* Goals
1. Answer these questions about the Titanic survival walkthrough:
(a) Which value of Survived means a passenger survived?
(b) Which two columns are added together, plus 1, to make FamilySize?
(c) What number does the title mapping give to 'Master'?
2. Continue the Titanic survival walkthrough with the code that follows its last line.

* Extracted text
PROBLEM STATEMENT

The Titanic dataset predicts whether a passenger survived based on features like class, age, and gender. Your target variable is Survived (0 = did not survive, 1 = survived). The goal is to create a predictive model with better accuracy on unseen data.

Step 1: Install Required Libraries


In [1]:
!pip install pandas numpy matplotlib seaborn scikit-learn




Step 2: Download Titanic Dataset

Step 3: Import Required Libraries


In [2]:
import pandas as pd
import numpy as np
from sklearn.ensemble import RandomForestClassifier
from sklearn.model_selection import train_test_split


Step 4: Load and Preprocess Training Data

In [3]:
train_data = pd.read_csv('train.csv')


In [4]:
train_data['FamilySize'] = train_data['SibSp'] + train_data['Parch'] + 1

In [5]:
train_data['Title'] = train_data['Name'].str.extract(' ([A-Za-z]+)\.', expand=False)
title_mapping = {'Mr': 1, 'Miss': 2, 'Mrs': 3, 'Master': 4, 'Rare': 5}
train_data['Title'] = train_data['Title'].map(title_mapping)

In [6]:
train_data['Sex'] = train_data['Sex'].map({'male': 0, 'female': 1})
train_data['Embarked'] = train_data['Embarked'].map({'C': 0, 'Q': 1, 'S': 2})

In [7]:
train_data['Age'] = train_data['Age'].fillna(train_data['Age'].median())
train_data['Fare'] = train_data['Fare'].fillna(train_data['Fare'].median())
train_data['Embarked'] = train_data['Embarked'].fillna(train_data['Embarked'].mode()[0])

In [8]:
X = train_data.drop(['PassengerId', 'Name', 'Ticket', 'Cabin', 'Survived'], axis=1)

* Entries for locating text and elements

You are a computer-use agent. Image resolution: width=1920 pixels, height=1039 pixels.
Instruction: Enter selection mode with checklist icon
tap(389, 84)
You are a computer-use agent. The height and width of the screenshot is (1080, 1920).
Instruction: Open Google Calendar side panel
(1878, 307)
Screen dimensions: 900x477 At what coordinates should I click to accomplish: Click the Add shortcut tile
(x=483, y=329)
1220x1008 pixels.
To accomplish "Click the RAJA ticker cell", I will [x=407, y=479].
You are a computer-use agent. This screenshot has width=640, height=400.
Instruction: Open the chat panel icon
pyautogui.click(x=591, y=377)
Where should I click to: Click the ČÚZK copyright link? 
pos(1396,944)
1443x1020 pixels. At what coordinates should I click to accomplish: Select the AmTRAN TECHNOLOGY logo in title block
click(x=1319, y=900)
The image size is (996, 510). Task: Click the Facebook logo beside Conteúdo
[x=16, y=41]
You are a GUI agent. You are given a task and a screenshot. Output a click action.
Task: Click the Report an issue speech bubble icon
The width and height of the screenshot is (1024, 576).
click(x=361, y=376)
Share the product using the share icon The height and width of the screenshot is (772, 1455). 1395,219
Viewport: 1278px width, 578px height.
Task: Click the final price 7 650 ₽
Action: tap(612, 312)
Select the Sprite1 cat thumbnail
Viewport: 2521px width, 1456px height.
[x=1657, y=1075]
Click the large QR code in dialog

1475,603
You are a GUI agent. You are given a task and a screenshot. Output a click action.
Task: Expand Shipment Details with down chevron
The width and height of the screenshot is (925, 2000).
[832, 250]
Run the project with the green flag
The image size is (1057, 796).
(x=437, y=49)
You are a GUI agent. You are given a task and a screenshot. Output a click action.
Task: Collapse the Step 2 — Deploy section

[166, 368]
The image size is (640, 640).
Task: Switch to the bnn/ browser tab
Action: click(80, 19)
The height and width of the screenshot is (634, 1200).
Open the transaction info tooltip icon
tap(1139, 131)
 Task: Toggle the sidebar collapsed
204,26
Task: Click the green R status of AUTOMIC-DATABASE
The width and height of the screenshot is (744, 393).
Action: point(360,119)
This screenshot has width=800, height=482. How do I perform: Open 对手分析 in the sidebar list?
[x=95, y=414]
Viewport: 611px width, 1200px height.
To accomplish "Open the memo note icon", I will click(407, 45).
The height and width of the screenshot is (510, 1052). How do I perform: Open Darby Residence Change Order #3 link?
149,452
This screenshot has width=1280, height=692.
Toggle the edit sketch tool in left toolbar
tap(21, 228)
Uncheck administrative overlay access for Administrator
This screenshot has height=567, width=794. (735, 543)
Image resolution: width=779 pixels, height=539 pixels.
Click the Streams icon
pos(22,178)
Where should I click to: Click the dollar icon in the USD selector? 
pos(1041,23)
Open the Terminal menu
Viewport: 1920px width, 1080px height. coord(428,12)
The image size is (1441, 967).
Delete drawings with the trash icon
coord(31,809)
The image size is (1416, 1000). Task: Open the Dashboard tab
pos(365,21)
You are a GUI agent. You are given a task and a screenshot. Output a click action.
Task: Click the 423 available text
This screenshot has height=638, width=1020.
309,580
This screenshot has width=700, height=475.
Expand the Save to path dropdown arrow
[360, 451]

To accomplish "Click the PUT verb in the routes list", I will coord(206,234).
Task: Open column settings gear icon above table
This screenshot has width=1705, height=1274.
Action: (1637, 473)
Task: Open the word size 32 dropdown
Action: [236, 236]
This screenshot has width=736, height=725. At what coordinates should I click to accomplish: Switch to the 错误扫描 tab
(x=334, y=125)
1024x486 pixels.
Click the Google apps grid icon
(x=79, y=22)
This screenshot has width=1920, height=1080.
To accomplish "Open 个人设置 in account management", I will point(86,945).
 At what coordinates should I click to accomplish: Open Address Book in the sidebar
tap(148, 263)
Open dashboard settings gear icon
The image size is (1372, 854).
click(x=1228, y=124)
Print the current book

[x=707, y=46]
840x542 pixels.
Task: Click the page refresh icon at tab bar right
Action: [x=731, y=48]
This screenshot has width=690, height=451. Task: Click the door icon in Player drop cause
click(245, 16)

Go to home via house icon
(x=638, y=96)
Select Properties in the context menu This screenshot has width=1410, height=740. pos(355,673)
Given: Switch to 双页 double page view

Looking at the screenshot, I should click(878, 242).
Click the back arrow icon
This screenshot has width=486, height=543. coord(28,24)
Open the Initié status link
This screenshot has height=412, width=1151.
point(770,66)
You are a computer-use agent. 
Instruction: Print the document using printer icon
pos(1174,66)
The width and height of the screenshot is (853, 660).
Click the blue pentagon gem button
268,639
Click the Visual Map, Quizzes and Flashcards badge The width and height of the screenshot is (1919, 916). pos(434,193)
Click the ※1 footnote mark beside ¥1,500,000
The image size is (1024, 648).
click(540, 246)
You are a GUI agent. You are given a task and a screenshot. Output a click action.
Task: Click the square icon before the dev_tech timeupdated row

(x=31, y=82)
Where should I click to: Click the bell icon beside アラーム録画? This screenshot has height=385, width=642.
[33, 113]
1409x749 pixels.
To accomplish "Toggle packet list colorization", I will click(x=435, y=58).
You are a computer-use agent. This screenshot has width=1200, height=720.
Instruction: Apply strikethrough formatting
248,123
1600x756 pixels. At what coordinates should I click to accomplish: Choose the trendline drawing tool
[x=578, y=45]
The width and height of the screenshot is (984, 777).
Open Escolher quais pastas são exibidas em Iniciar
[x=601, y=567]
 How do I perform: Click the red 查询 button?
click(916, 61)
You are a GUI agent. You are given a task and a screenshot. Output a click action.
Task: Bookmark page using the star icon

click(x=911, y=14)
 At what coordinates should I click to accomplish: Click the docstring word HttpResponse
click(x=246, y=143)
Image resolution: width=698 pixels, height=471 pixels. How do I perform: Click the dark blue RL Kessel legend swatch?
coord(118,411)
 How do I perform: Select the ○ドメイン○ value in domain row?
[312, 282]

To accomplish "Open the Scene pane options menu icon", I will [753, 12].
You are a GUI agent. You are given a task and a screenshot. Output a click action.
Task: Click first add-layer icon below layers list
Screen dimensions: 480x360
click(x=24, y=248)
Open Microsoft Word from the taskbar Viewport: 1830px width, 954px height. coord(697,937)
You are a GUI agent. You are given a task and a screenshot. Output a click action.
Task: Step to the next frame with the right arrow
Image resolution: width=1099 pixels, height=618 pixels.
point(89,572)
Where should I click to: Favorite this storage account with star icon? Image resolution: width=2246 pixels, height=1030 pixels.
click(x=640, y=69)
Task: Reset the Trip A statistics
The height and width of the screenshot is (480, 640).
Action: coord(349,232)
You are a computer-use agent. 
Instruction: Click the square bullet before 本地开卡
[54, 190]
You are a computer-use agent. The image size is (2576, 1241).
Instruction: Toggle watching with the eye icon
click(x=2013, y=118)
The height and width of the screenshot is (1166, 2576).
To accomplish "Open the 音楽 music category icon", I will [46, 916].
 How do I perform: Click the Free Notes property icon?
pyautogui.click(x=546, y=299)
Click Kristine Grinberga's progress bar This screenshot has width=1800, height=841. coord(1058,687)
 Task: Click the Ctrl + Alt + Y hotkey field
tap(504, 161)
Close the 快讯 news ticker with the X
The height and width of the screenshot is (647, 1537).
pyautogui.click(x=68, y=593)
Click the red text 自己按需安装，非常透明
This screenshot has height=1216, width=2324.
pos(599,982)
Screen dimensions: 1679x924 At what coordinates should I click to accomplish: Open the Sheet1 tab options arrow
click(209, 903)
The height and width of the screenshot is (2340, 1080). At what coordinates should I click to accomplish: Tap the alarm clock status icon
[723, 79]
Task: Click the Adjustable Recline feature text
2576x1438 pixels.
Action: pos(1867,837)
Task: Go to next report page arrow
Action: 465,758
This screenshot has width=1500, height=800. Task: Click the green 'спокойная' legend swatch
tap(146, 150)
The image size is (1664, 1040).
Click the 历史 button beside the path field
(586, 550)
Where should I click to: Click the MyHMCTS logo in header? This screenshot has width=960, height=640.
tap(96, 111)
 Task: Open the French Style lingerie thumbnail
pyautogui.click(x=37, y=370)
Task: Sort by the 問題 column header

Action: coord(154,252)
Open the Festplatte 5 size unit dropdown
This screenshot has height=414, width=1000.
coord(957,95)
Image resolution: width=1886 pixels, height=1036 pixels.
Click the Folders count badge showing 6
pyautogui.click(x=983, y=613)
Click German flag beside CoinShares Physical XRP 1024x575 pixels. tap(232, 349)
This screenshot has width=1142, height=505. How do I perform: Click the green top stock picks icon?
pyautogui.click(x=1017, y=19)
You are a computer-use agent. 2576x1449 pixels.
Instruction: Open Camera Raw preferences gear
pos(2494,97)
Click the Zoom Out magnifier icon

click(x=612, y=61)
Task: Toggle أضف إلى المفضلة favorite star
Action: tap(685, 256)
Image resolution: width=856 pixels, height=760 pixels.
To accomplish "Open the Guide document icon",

* Answers to the exercises
1.
(a) 1
(b) SibSp and Parch
(c) 4

2.
y = train_data['Survived']

Step 5: Train the Model

In [9]:
X_train, X_val, y_train, y_val = train_test_split(X, y, test_size=0.2, random_state=42)


In [10]:
final_model = RandomForestClassifier(n_estimators=100, random_state=42)
final_model.fit(X_train, y_train)

Step 6: Preprocess Test Data

In [11]:
test_data = pd.read_csv('test.csv')

test_data['FamilySize'] = test_data['SibSp'] + test_data['Parch'] + 1


test_data['Title'] = test_data['Name'].str.extract(' ([A-Za-z]+)\.', expand=False)
test_data['Title'] = test_data['Title'].map(title_mapping)

test_data['Sex'] = test_data['Sex'].map({'male': 0, 'female': 1})
test_data['Embarked'] = test_data['Embarked'].map({'C': 0, 'Q': 1, 'S': 2})

test_data['Age'] = test_data['Age'].fillna(test_data['Age'].median())
test_data['Fare'] = test_data['Fare'].fillna(test_data['Fare'].median())

X_test = test_data.drop(['Name', 'Ticket', 'Cabin'], axis=1)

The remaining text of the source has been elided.